Task ::
Print, word for word, the part of the passage on Himalayan show cats that runs from "It's new-mom central" to "dad-to-be, he's MIA.".

Given passage ::
____________

It's new-mom central in a bedroom of Mary Phinney's Milton home. Three-year-old Harriet gave birth to two daughters six days ago. Eyes still closed, they cheep plaintively from their bed in a multilevel cage designed to protect them from drafts. Cissy is due in just two or three days. Her grandfather reclines next door in the living room, and Nonie, her mom, perches in the kitchen where she can greet visitors with a friendly head butt. As for the dad-to-be, he's MIA.
No need to get the courts involved - Cissy is a blue-cream point purebred Himalayan cat. Her mother, Nonie, carries the weightier full name of Grand Premier Animotion's Symphony - the "Grand Premier" a reference to the ribbons she's garnered as a show cat all over northern New York and New England. Though you'd never know it from her sociable, non-diva-esque demeanor, in 2003, the Atlantic Himalayan Club named Nonie the Third Best Himalayan in Premiership. In professional show photos she looks stern, with the flat, flower-like face, big blue eyes and long, silky hair of her breed.
Nonie and her relatives are a far cry from the "classic" Vermont cat - a hardy and functional mouser who lives in the barn. Phinney's cats have pedigrees registered with the Cat Fanciers' Association, which claims more than 500 member clubs worldwide. One of them is Vermont Fancy Felines, founded in 1997. The 15-member group sponsors Burlington's annual cat show and charity auction, with proceeds going to a local animal shelter. Members of clubs such as VFF raise cats as a hobby, not as a source of income, despite the hefty prices some purebreds can command. But they worry that their efforts to preserve the distinctive features of feline bloodlines will be compromised by less scrupulous breeders with dollar signs in their eyes.

____________

Supplied material ::
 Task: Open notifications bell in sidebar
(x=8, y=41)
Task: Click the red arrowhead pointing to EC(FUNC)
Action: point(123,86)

____________

The output ::
It's new-mom central in a bedroom of Mary Phinney's Milton home. Three-year-old Harriet gave birth to two daughters six days ago. Eyes still closed, they cheep plaintively from their bed in a multilevel cage designed to protect them from drafts. Cissy is due in just two or three days. Her grandfather reclines next door in the living room, and Nonie, her mom, perches in the kitchen where she can greet visitors with a friendly head butt. As for the dad-to-be, he's MIA.